Creating a safe space in your living area where you can retreat to when feeling overwhelmed is an important practice that can help you prepare for whatever comes your way this holiday season. Learning how to do this, and how to bring the practice and tools you learn in treatment into your home, is the focus of today’s blog.
Preparing Your Home for the Holiday Season
Treatment is a unique experience in so many ways. How each person experiences their time in a day treatment or an IOP program like ours will be unique: their experiences, struggles, strengths, and goals are all tailored to meet their needs and adjust accordingly. How you arrive in treatment and how you choose to approach it will be unique to your situation and may look different from others navigating their way through different challenges. But there is one constant: treatment becomes a haven all its own.
So how can you recreate the haven of healing when you’re moving within your day-to-day life?
Surrounded by environmental cues, old habits, and reminders of your trauma, those tools may feel inaccessible. We want to help you re-create your Haven at home.
Let’s explore some tips and tools to bring your support system into your daily life.
One tool, many uses
There’s a collective of research that says that our brains are capable of drawing new lines between vastly unrelated things. Environmental cues can bring to mind the cause of trauma, or ingrained habits can pull us towards old or damaging coping mechanisms; but we we can also access these same pathways for our benefit. By the power of brain plasticity, we can create memory pathways to access the new, more helpful tools that allow us to feel empowered and move toward our betterment. This technique is called associative memory and thrives on repetition.
In some areas of your healing, it’s possible to create or mimic the DBT tools you use during treatment in your living spaces. By repeatedly associating one action with another experience, you can create a connection so your brain recognizes the ties between them. It’s like making your own triggers or signals to your body. However, these are designed to cue comfort, healing, protection, and allow you to more easily access the mental spaces you cultivate during your healing.

Stored data:
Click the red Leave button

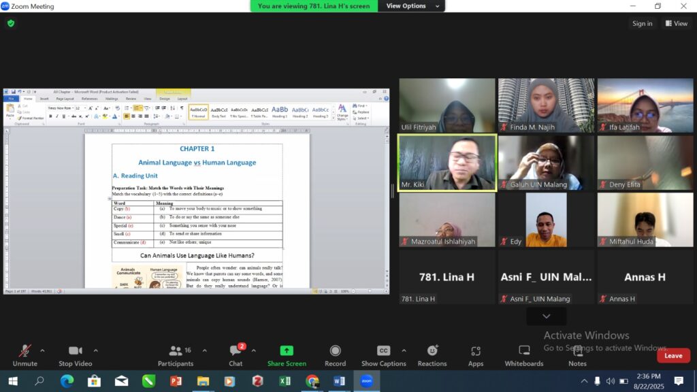[x=673, y=355]
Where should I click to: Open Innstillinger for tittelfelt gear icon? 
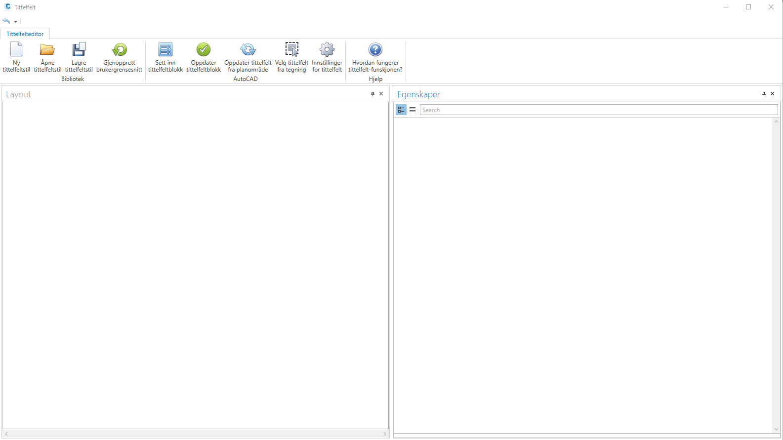pos(327,50)
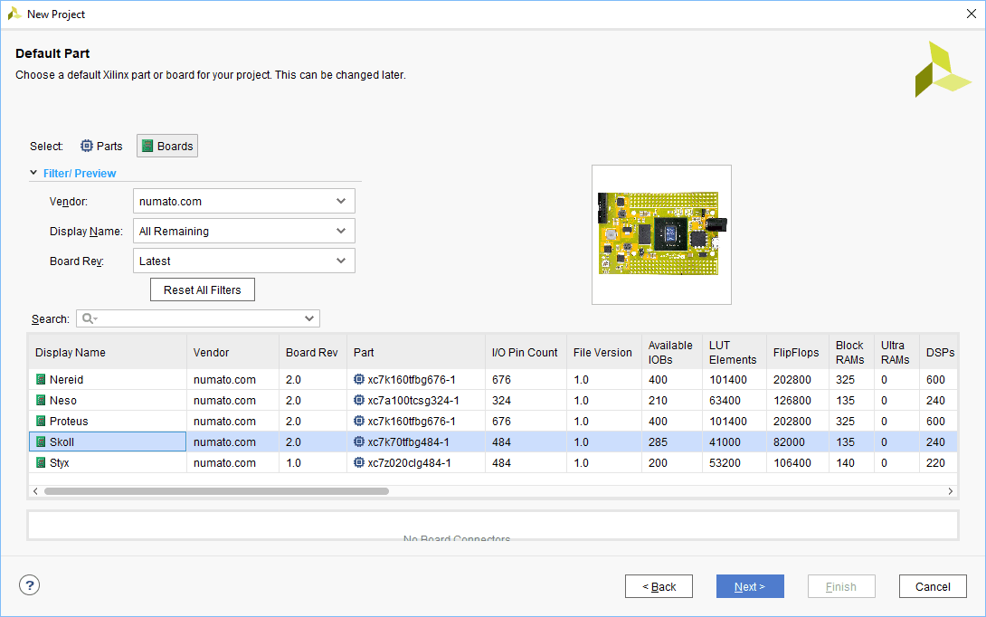Switch selection to Parts
The height and width of the screenshot is (617, 986).
pyautogui.click(x=101, y=146)
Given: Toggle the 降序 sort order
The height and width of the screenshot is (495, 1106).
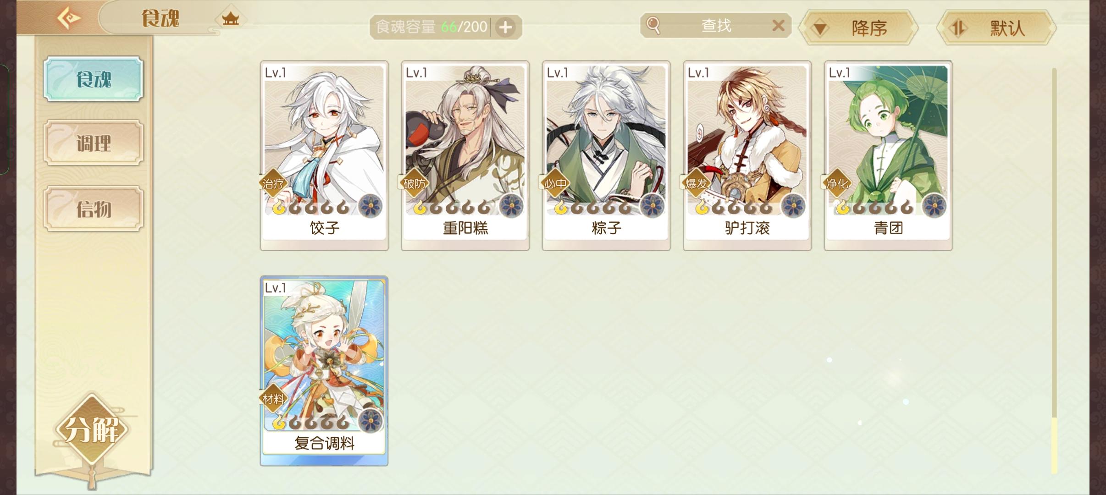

List of tasks:
1) Rewrite the blog post about creating a safe space at home, starting with "So how can you" and going on through "Haven at home.", and swap "day-to-day life" for "everyday routine".
2) Continue the blog post about creating a safe space at home, starting right after its final sentence.
The items are separate material and have no connection to the blog post about creating a safe space at home.

Answers:
1)
So how can you recreate the haven of healing when you’re moving within your everyday routine?
Surrounded by environmental cues, old habits, and reminders of your trauma, those tools may feel inaccessible. We want to help you re-create your Haven at home.

2)
While not everything will have a direct conversion, there are a number of tools or techniques you can use to signal to yourself that it’s time to enter a therapeutic space.
Sound
If you’re a music lover, this may be the key for you. Create a playlist or just choose an album or single song and listen to it before engaging in important therapy work (like your individual sessions). If you’re in a day treatment program, it can be something you use to signal the transition between daily tasks and your therapeutic schedule. There is no need for something long or complicated, or even particularly meaningful. It doesn’t even have to be music. You could choose an alarm sound on your phone, a bell, or even relaxing pitter-patter of rain.
There’s no limit or parameter to what sounds may work for you. Choose something you like and have readily accessible, and use it every time. Then, when you find yourself needing a bit of grounding outside of those moments, you’ll be able to turn on your sound of choice and tap into the headspace your mind has grown to associate it with.
Activity
Much like how you can apply the process of association to access a calmer headspace, or as a reminder of all your hard work toward healing, you can use activity much the same way. At THIRA Health, we offer yoga and meditation therapies, and these are both great ways to bring the practice of recovery into your home life when you’re away from – or have finished – your treatment program.
Yoga operates on a similar form of memory as music, but it also brings in literal muscle memory. If you bring yoga and meditation together in your practice of reclaiming your life, you’ll be able to bring your mat back into your daily world and access a sense of grounding when you return there. Yoga can provide you the chance to sink into an oasis of healing and focus that’s rooted simply in the way your breath moves with your body.
If yoga isn’t your thing, you can use any activity in the same manner. Maybe you add running or weight lifting into your therapeutic toolbox or simply a short walk. If you don’t consistently have the same spaces available, you could create a pattern of steps or stretches to repeat before therapy so that you can engage in that same routine later when you’re feeling untethered. Using this strategy can help you to return to a space of focus.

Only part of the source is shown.